O Conselho de Administração do Banco do Nordeste do Brasil (BNB) comunicou, nesta terça-feira (21), a saída de Paulo Câmara da presidência da instituição. O ex-governador de Pernambuco, filiado ao PSB, se fasta do cargo em meio a um ciclo iniciado em março de 2023 e marcado por resultados expressivos em crédito e desenvolvimento regional. Como antecipou o Movimento Econômico, o Wanger Antônio de Alencar Rocha, atual diretor financeiro e de crédito, assume como presidente interino.
A decisão foi oficializada por meio de um memorando em que declara “fato relevante” aprovado durante reunião do colegiado. De acordo com o documento, o mandato de Paulo Câmara foi estendido até esta data, conforme o artigo 150 da Lei das Sociedades por Ações (Lei nº 6.404/76) e o estatuto social do banco.
Wagenr Rocha também acumulará, temporariamente, a função de conselheiro de administração. A escolha de um interino, e não de um substituto definitivo, abre espaço para um possível retorno de Paulo Câmara ao comando do BNB a partir de janeiro de 2026, quando se encerra o período de quarentena previsto para ex-dirigentes de instituições públicas federais.
BNB atingiu recordes de crédito
Durante a gestão de Paulo Câmara, o BNB atingiu recordes em volume de crédito e expansão operacional.
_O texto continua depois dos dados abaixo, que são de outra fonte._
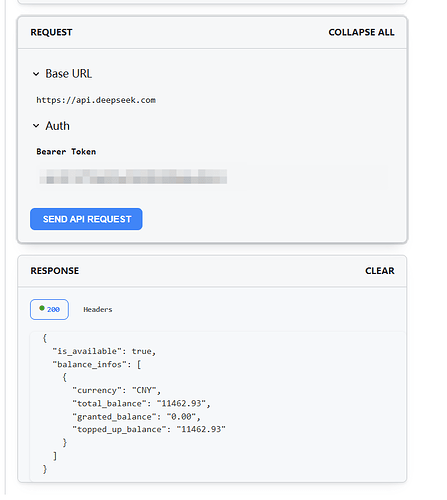Focus the blurred Bearer Token field
Image resolution: width=447 pixels, height=500 pixels.
click(212, 177)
De janeiro a setembro de 2025, as contratações somaram R$ 49,8 bilhões, um crescimento de 18,4% em relação ao mesmo período de 2024. Os desembolsos subiram 14,4%, chegando a R$ 47,5 bilhões.
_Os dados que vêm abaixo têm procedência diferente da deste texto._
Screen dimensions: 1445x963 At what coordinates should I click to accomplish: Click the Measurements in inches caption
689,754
O programa Crediamigo, voltado ao microcrédito produtivo, registrou R$ 9,7 bilhões em operações, avanço de 13,4% frente aos nove primeiros meses do ano anterior. Os números preliminares do terceiro trimestre indicam que o banco segue em ritmo de expansão em todos os segmentos.
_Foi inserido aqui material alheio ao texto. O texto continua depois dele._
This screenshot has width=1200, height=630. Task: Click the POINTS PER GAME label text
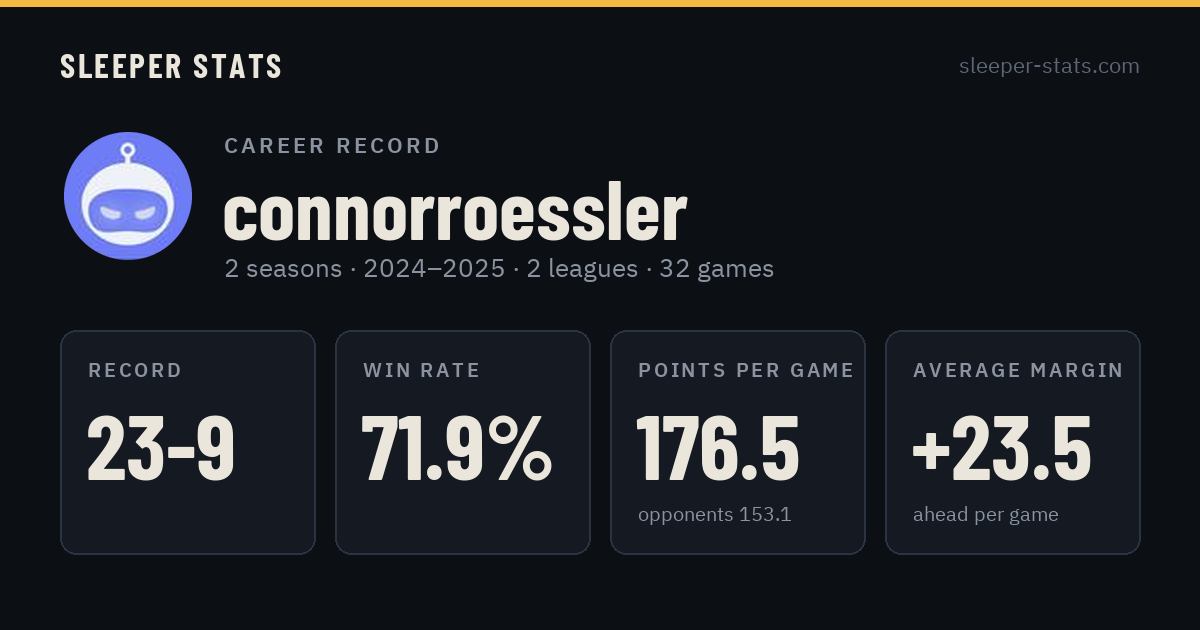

O Ministério da Fazenda já havia confirmado, no início de outubro, que a saída de Paulo Câmara foi uma decisão pessoal, comunicada de forma antecipada ao governo federal.
Além da nomeação interina de Wanger Rocha, o Conselho reconduziu cinco diretores para o novo ciclo de gestão 2025-2027: Ana Teresa Barbosa de Carvalho, Antônio Jorge Pontes Guimarães Júnior, José Aldemir Freire, Leonardo Victor Dantas Cruz e o próprio Rocha.
Foi eleito ainda Raimundo Vandir Farias Junior para a Diretoria de Negócios, em substituição a Luiz Abel Amorim de Andrade. Mestre em Administração pela Universidade de Fortaleza (Unifor) e com MBA em Gestão Empresarial pela FGV-SP, Farias Junior tem mais de duas décadas de atuação no banco e foi premiado por desempenho em 2024.
Banco tem foco nas micro e pequenas empresas
Criado em 1952, o Banco do Nordeste é a principal instituição pública de fomento ao desenvolvimento econômico do Nordeste, com foco em financiamento a micro e pequenas empresas, infraestrutura e inovação produtiva.
Durante sua gestão, Paulo Câmara priorizou a ampliação das linhas de crédito produtivo e o fortalecimento da presença do banco em políticas de desenvolvimento regional. A saída ocorre num momento de recomposição de cargos federais e em meio à proximidade do calendário eleitoral de 2026.